Text passage.
══════

However, carbon is not the only problem we see with mining coal. Air pollution, surface water pollution, and pressure changes underground all take their toll on nature. As the rock substance known as coal is removed, vast areas remain ruined, plants find it difficult to repopulate the area, and animals flee in search of new homes. As people produce more power from coal, pollution that contains many chemical substances is released into the atmosphere. The smoke released from power plants contains the following chemicals:
- SO2 – Sulfur dioxide causes lung issues,
- NOx – different oxides of nitrogen also cause lung issues and form smog when mixed with water in the air,
- CO – carbon monoxide, a deadly gas,
- CO2 – carbon dioxide, a harmful greenhouse gas,
- Heavy metals, very toxic, get deposited in human, animal, and plant tissues, causing irreversible damage,
- Ash – acidifies the soil, reducing yields and food quality.
Advantages & Disadvantages of Coal
Coal, as an energy source, has both advantages and disadvantages it can offer to us. As coal is a part of everyday life, it pays off to learn more about it. Advantages of using coal for heat and electricity generation include:
- Ease of access,
- The technology for mining (both surface mining and deep mining) is known and available, and extraction models proven,
- Coal is cheap – however, solar power and wind power have gotten cheaper than coal, crude oil, or gas in the past decade,
- Coal is a natural battery that is stored underground – the same cannot be said of renewable resources.

══════

Stored data
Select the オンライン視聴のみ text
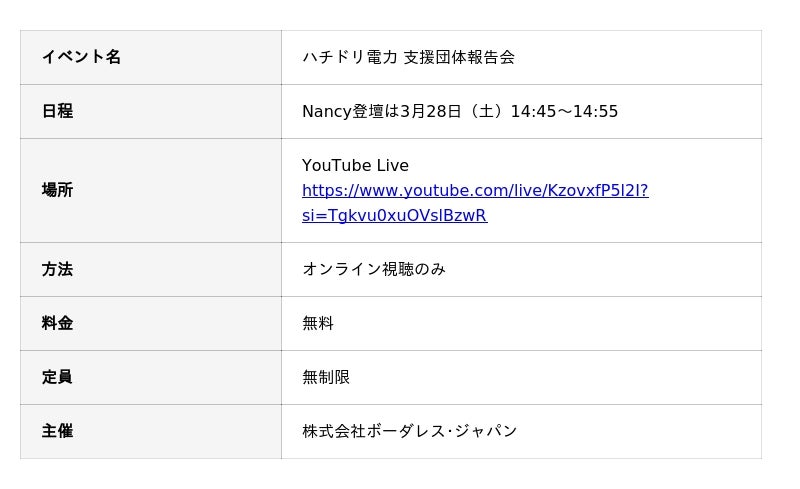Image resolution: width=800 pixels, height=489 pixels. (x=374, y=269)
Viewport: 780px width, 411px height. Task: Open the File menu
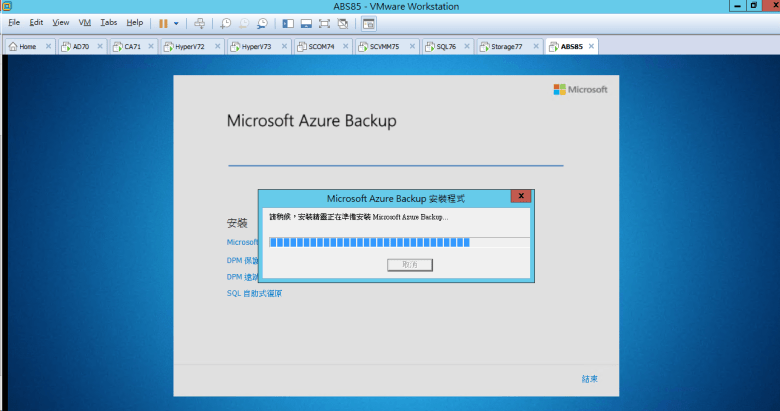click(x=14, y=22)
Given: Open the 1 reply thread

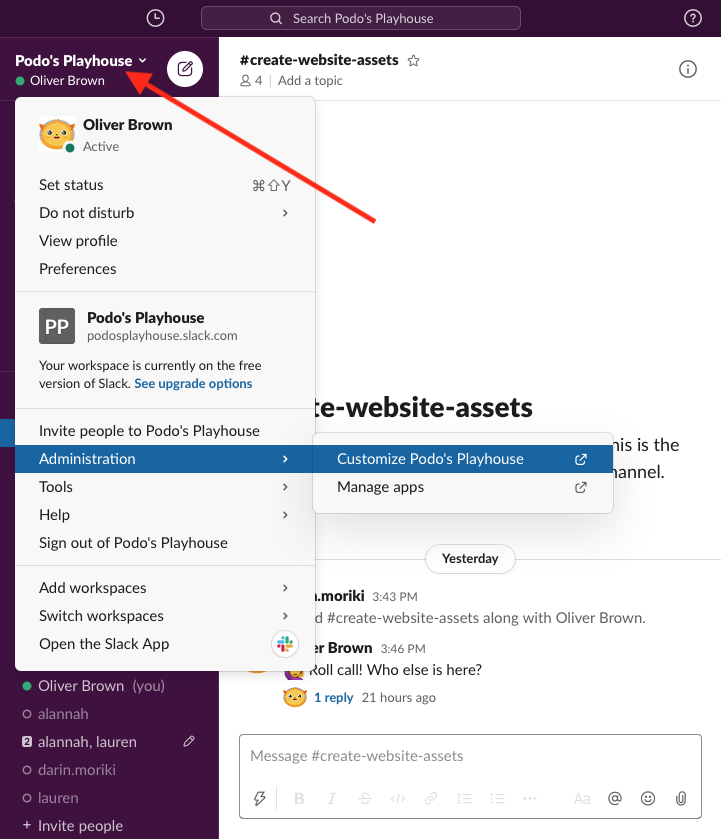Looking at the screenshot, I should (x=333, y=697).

══════

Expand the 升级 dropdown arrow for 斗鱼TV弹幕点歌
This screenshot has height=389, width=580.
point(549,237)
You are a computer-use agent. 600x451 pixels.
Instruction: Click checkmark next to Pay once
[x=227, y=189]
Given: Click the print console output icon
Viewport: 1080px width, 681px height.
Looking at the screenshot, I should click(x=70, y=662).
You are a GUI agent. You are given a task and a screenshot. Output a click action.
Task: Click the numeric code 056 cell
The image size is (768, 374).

══════

Exercise tasks.
- A) In the passage on coal, what effect does ash have on the soil?
- B) Extend the passage on coal past its final sentence.

Answer section.
- A) Ash acidifies the soil, reducing yields and food quality.

- B)
There are many disadvantages of coal-burning as well:
- Mining can be tricky, dangerous and it can devastate entire regions,
- Locked in carbon is brought back to the surface, causing climate change,
- It has a severe impact on human, animal, and plant life and health,
- It cannot be naturally replenished – once it’s gone, we cannot make any more coal,
- It acidifies the rain, surface water, soils, and air and has detrimental effects on the environment.
Is coal same as charcoal?
No, coal and charcoal are not the same. Coal is a calorie-rich mineral that takes millions of years to form. Charcoal, on the other hand, is a product of burning wood in a low-oxygen environment. Sometimes, some coal is added to charcoal to increase the temperature it burns, but the two products are not the same.
Why we should stop using coal?
Coal is the biggest CO2 emitter in the world. Of all the non-renewable energy sources, coal is the worst for the planet, with 0.9 lbs of CO2 released for every pound of coal that is burned. In addition to this, burning coal emits large amounts of PM2.5, PM5, and PM10 particles that are very harmful to humans.
Is coal short for charcoal?
No, coal is not short for charcoal. Charcoal is produced by burning biomass (such as wood) in low-to-no-oxygen environments. Coal, on the other hand, is made over millions of years of pressure and heat and is a type of mineral. So, while coal is made by nature, charcoal is man-made.
How long will coal last?
Coal reserves in the USA should last for another 470 years at current exploitation rates. However, our reliance on coal has to be completely removed if we want to save the climate. Coal is the biggest emitter of CO2 gasses of all the non-renewable energy sources. Coal alternatives, such as natural gas, biogas, and biomass, pollute much less and are much easier to replenish.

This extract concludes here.